Maintain a Strict Update and Patching Cadence

Odoo regularly releases security patches for supported versions. You must have a process to apply these updates promptly. Subscribe to Odoo's security advisories. Running an outdated version, especially one that is End-of-Life (EOL), means you are not receiving patches for newly discovered vulnerabilities.

This also applies to community modules. A module from the Odoo App Store might not be actively maintained. Vet your third-party addons and be prepared to patch them yourself if the author becomes unresponsive.

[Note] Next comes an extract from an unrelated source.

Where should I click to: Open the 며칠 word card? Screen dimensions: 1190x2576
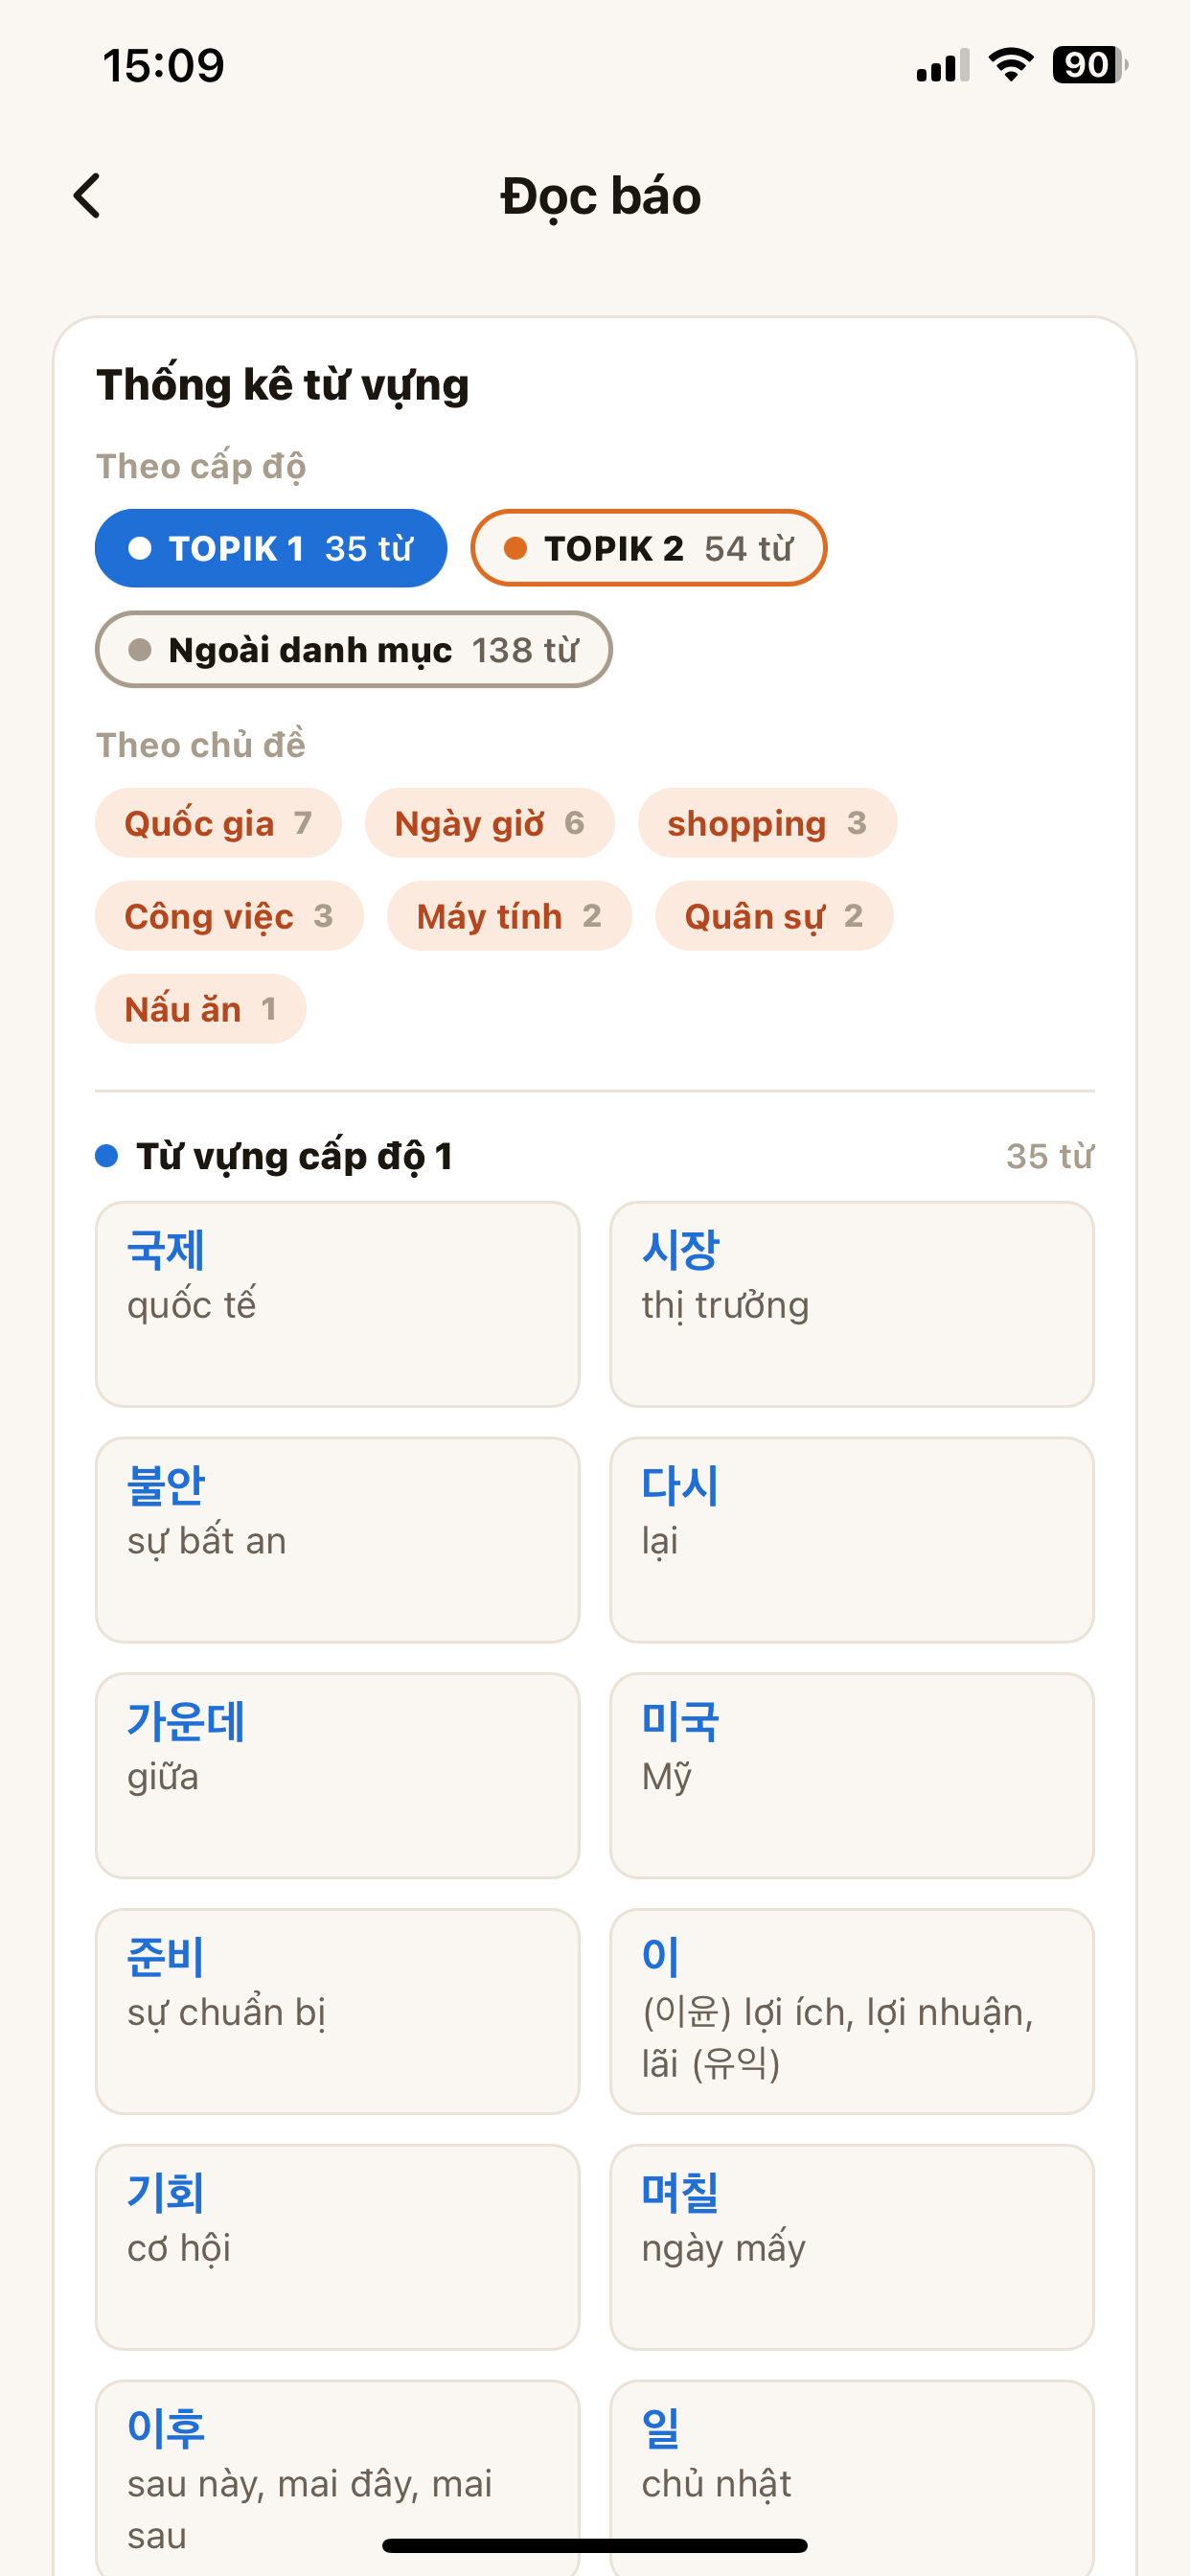click(852, 2247)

Implement and Test a Bulletproof Backup Strategy

Security is also about resilience. In the event of a breach, data corruption, or ransomware attack, your backups are your last line of defense. A backup strategy isn't complete until it's tested.

Follow the 3-2-1 rule:

• 3 Copies of your data (your live database + 2 backups).
• 2 Different Media (e.g., on your server's disk and in cloud storage like S3).
• 1 Off-site Copy (the cloud copy).

Automate daily backups of your database and your filestore. Crucially, schedule a quarterly or semi-annual drill where you perform a full restore of a backup to a staging server. A backup you can't restore is worthless.

Final Thoughts: A Layered Approach

Securing an Odoo instance requires a layered, defense-in-depth strategy. No single control is foolproof. By combining server hardening, meticulous Odoo configuration, rigorous access control, proactive code auditing, and a robust recovery plan, you create a resilient environment that can withstand threats and protect your critical business operations. For those looking to automate this process, consider exploring tools and services that can provide continuous monitoring and auditing capabilities.